*** Begin section ***

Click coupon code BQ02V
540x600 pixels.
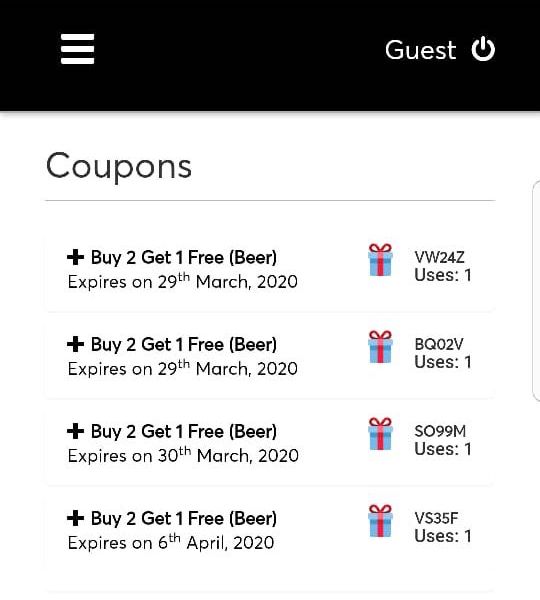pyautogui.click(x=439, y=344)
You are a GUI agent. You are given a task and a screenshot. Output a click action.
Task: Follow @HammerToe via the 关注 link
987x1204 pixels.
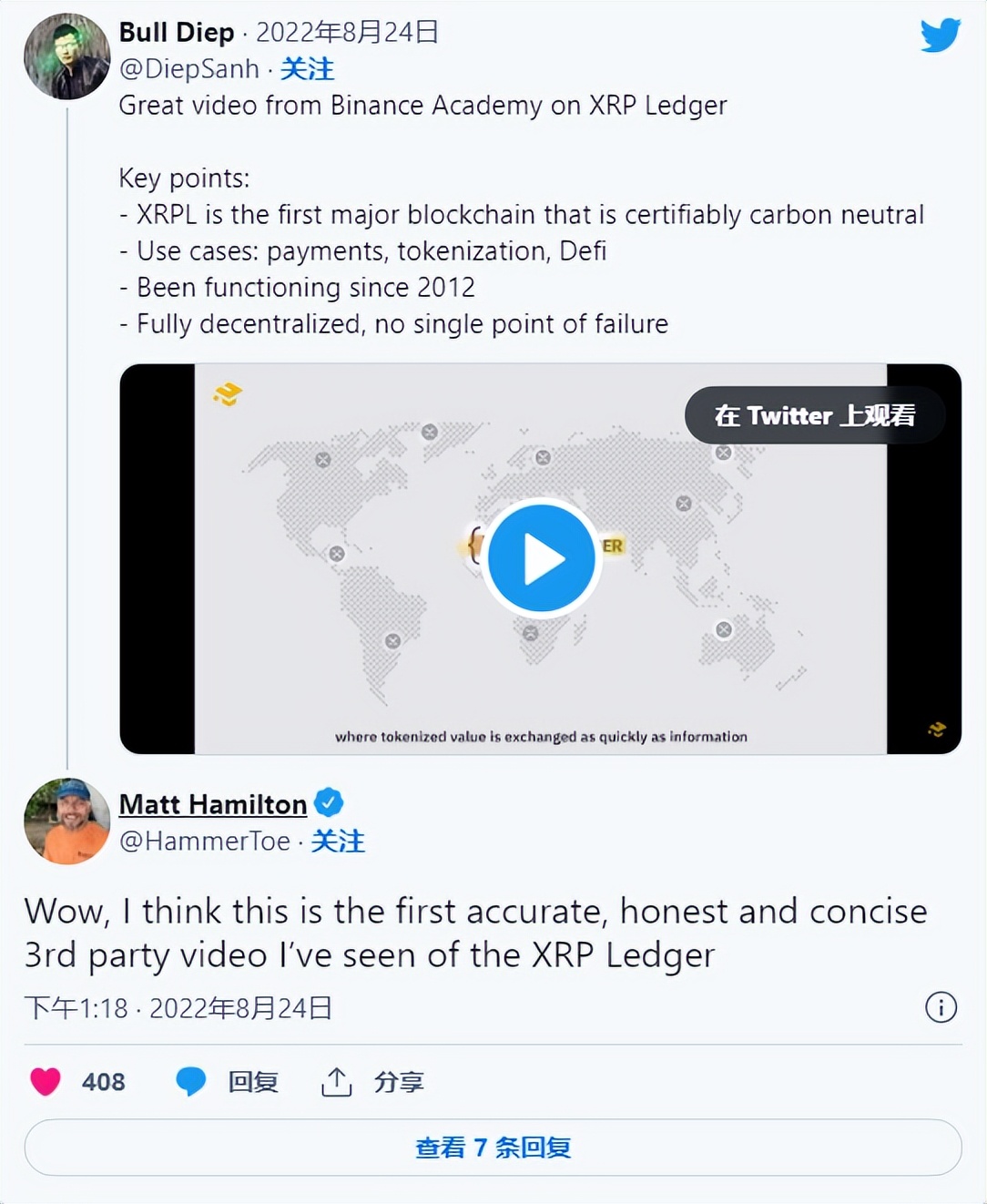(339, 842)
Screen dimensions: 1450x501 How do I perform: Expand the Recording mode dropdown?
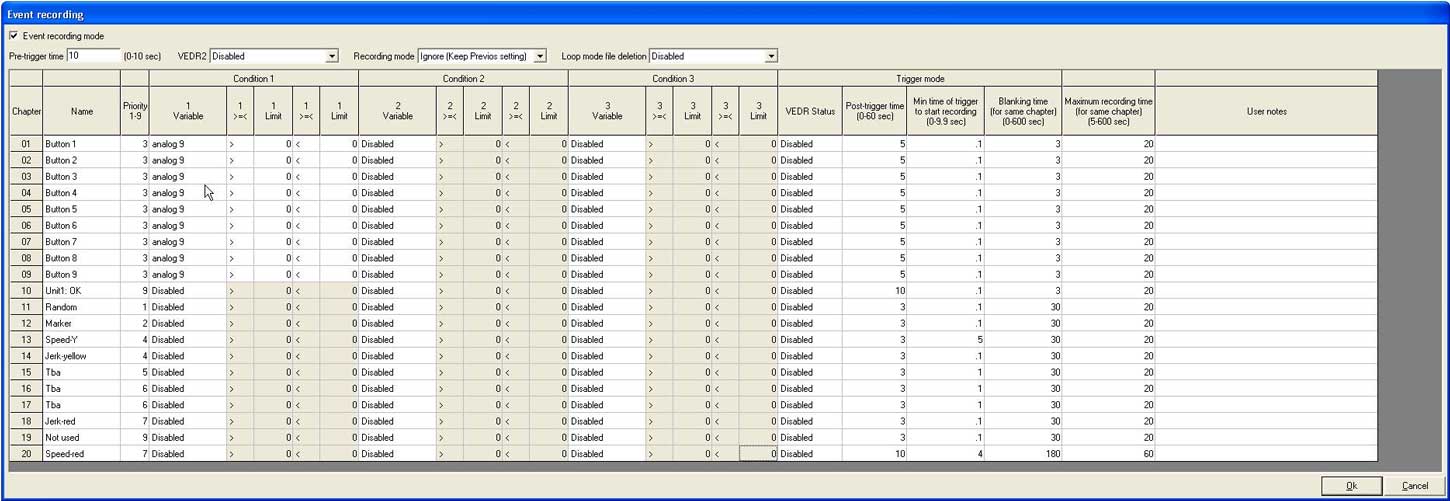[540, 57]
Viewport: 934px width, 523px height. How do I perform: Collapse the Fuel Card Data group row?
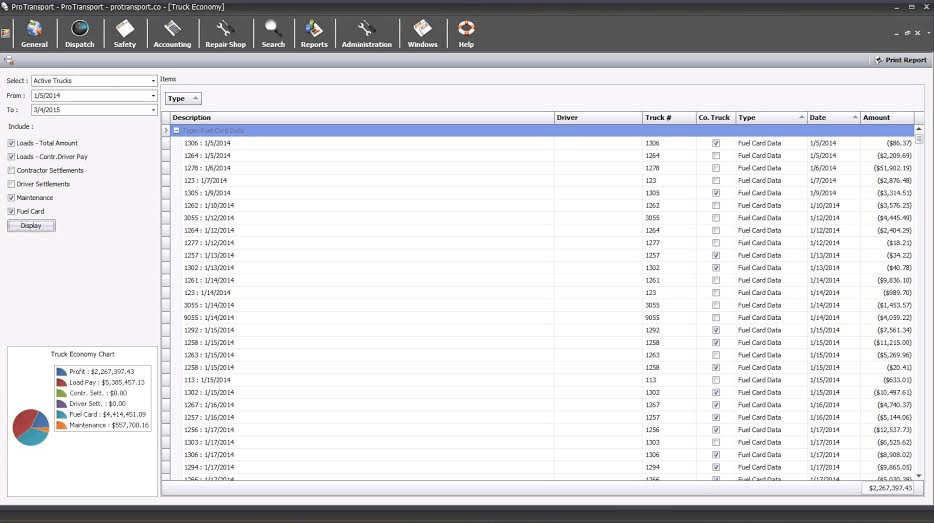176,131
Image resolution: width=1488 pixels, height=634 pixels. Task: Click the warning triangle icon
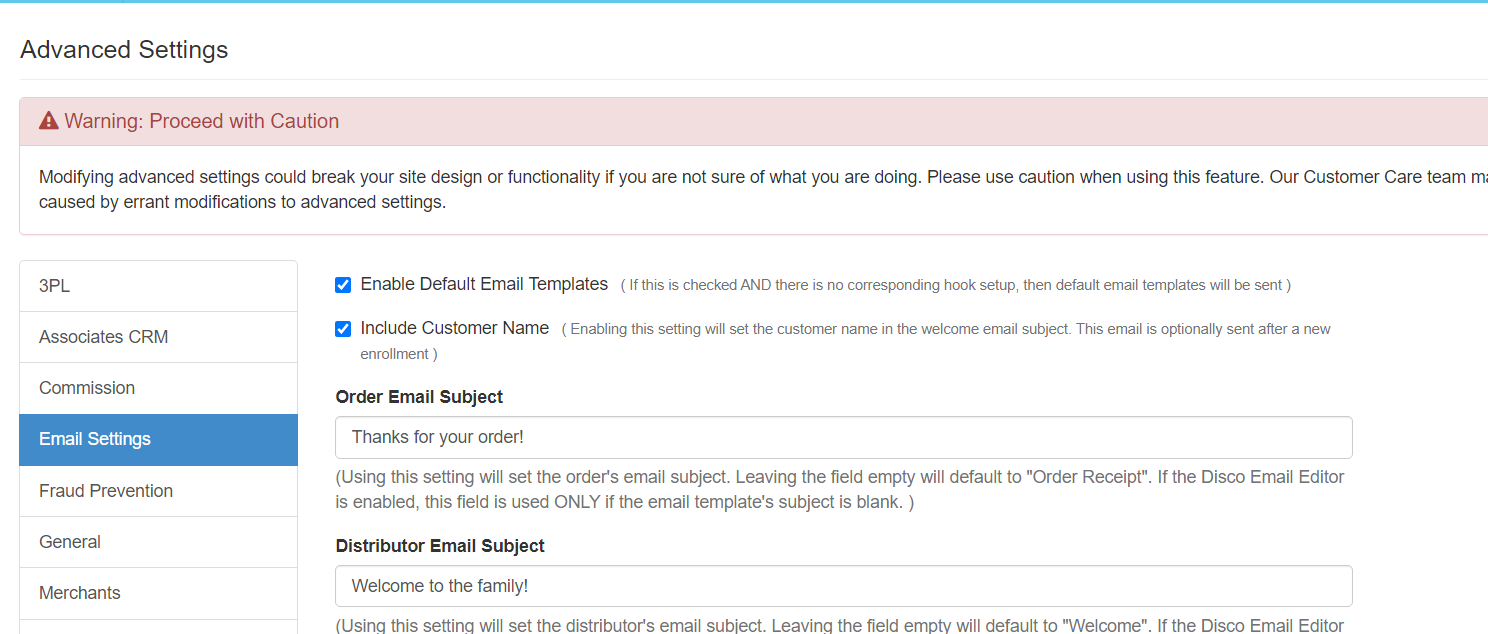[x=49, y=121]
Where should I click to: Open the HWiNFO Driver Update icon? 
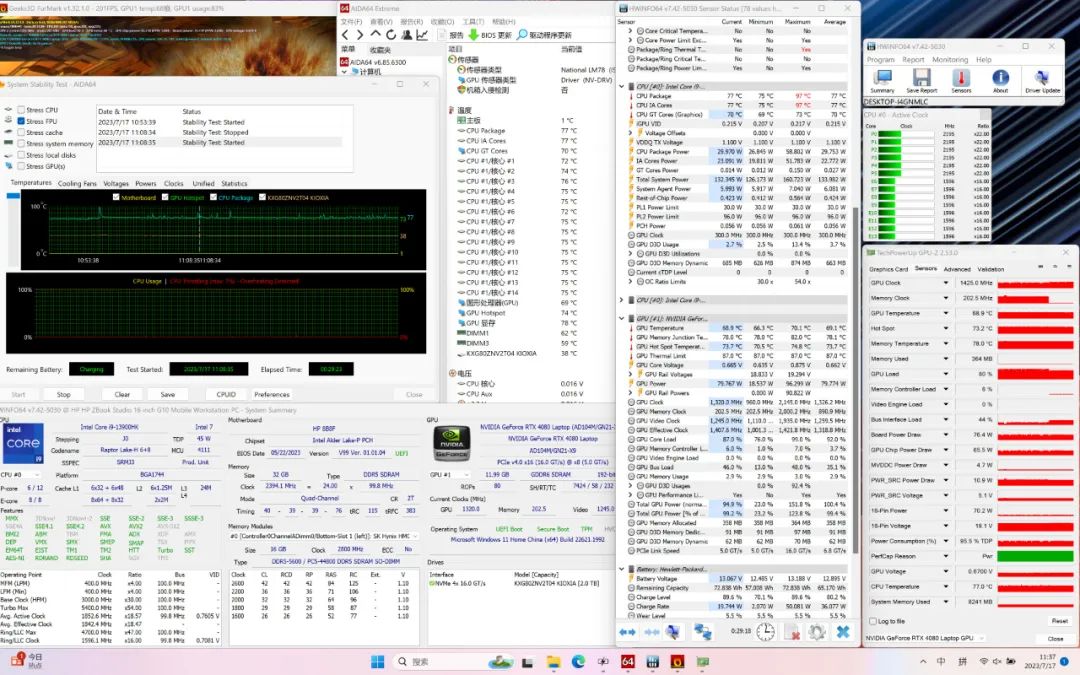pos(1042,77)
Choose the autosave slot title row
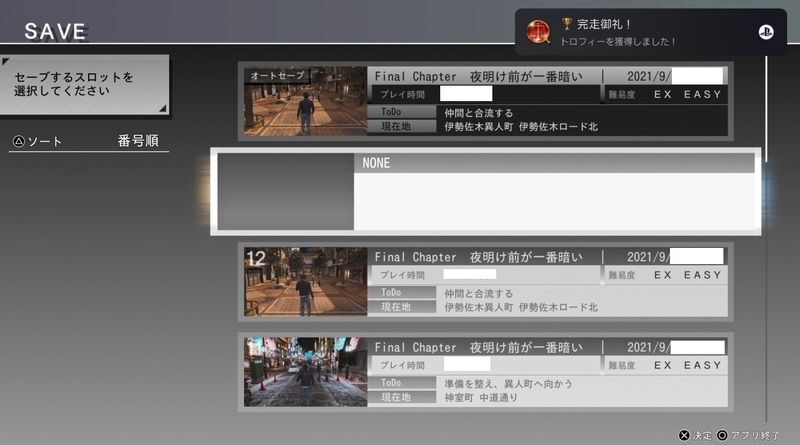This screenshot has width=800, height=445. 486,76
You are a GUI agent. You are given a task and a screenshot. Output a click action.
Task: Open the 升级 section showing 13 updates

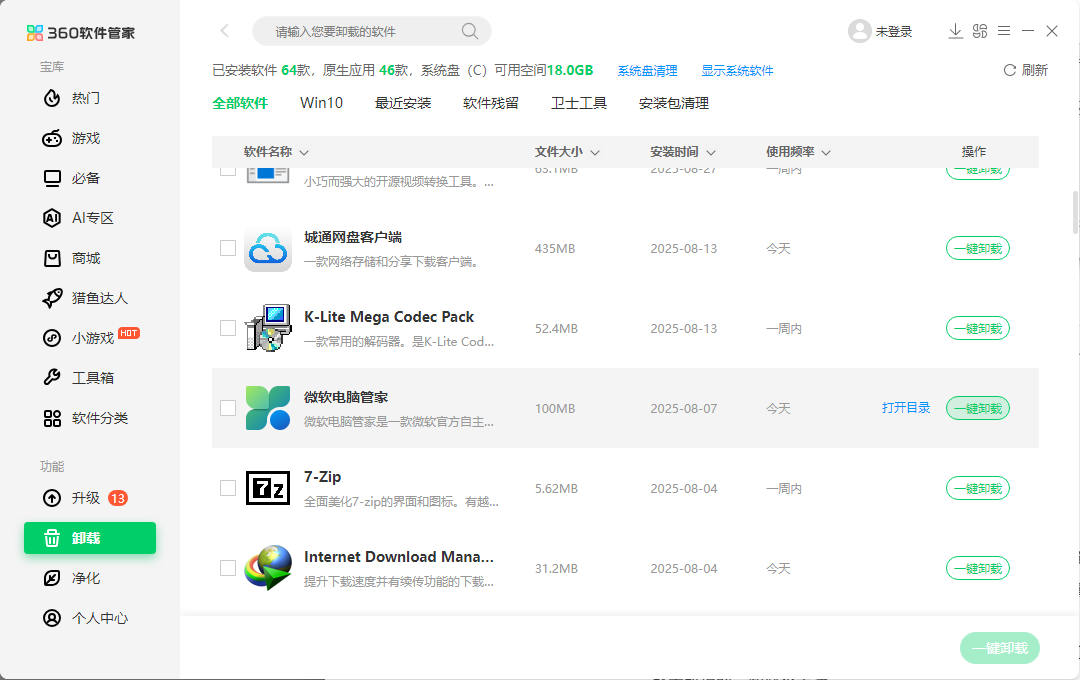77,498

*** End section ***

* _What you have to do_
Only the lines from the one with "987x1204 pixels." to the last line of the listing, inclusive, are to be set down, exactly as they stand and without pictures.

* _Answer below_
987x1204 pixels.
(339, 842)
Screen dimensions: 1450x501 How do I perform: Expand the Recording mode dropdown?
[540, 57]
Viewport: 934px width, 523px height. How do I perform: Collapse the Fuel Card Data group row?
176,131
Image resolution: width=1488 pixels, height=634 pixels. Task: Click the warning triangle icon
[x=49, y=121]
Where should I click to: Open the HWiNFO Driver Update icon? 
pos(1042,77)
Choose the autosave slot title row
This screenshot has width=800, height=445. 486,76
You are a GUI agent. You are given a task and a screenshot. Output a click action.
Task: Open the 升级 section showing 13 updates

77,498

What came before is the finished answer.